Il ressort de leurs calculs que la probabilité d’être infecté lors d’un trajet de douze minutes dans la petite cabine aux fenêtres ouvertes est environ 50 à 100 fois inférieure à celle liée à la présence durant huit heures de deux personnes dans un bureau de 20 mètres carrés. Comparée à une pièce de 30 mètres carrés réunissant huit personnes pour un repas, fenêtres fermées (comme lors d’un réveillon), elle est même 1000 fois inférieure.

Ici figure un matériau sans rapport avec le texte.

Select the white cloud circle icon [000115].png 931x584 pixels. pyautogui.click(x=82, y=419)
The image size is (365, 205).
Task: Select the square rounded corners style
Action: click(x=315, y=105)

Quel crédit apporter à ces résultats, sachant que le comportement du coronavirus, sa production dans l’air ou encore sa survie à l’extérieur sont en grande partie méconnus? Ivan Lunati le reconnaît: «Il faut garder en tête les incertitudes liées au comportement du virus.» Mais ajoute-t-il, les paramètres les plus importants sur la probabilité d’infection sont de toute façon le taux de renouvellement de l’air, le nombre de personnes infectées dans la cabine par unité de volume et la durée totale de séjour. En ce sens, il estime que «les remontées mécaniques ne sont a priori pas problématiques, pour autant que les fenêtres sont ouvertes». Vérifiez donc bien votre cabine la prochaine fois que vous irez skier.